EXERCISE DIRECTIONS - Reproduce the stretch of records from the line containing "Switch to the Производительность tab" through the line containing "Action: coord(19,17)", both lines included, leaving out the pictures.

**** SUPPLIED ENTRIES

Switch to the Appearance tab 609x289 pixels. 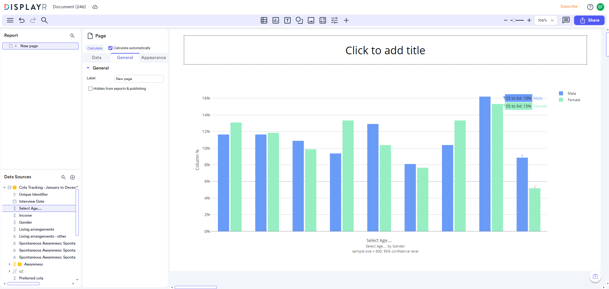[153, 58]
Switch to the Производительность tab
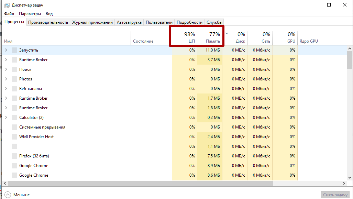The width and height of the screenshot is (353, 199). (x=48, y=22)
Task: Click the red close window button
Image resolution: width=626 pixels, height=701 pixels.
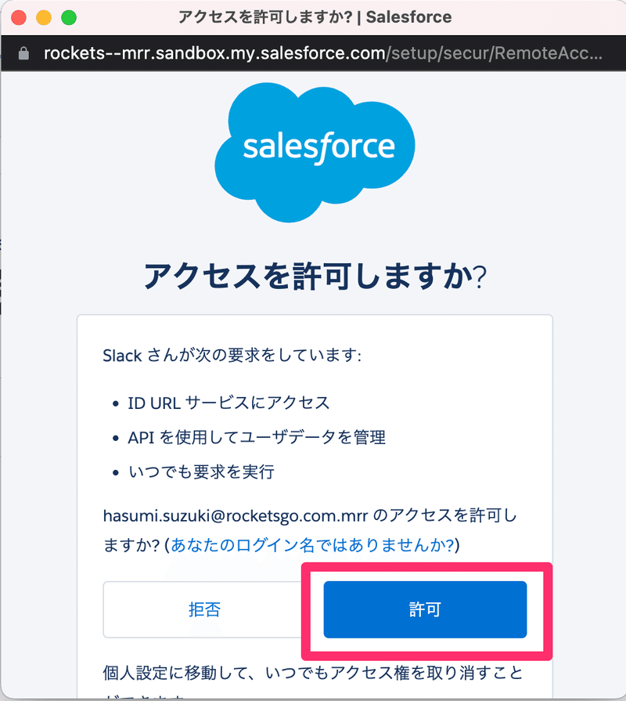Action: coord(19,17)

********
**** SUPPLIED ENTRIES

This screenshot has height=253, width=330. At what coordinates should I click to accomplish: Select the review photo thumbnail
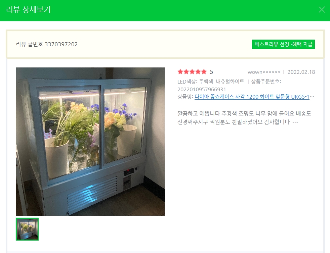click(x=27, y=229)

********

ANSWER -
Switch to the Производительность tab
The width and height of the screenshot is (353, 199). (x=48, y=22)
Task: Click the red close window button
Image resolution: width=626 pixels, height=701 pixels.
Action: coord(19,17)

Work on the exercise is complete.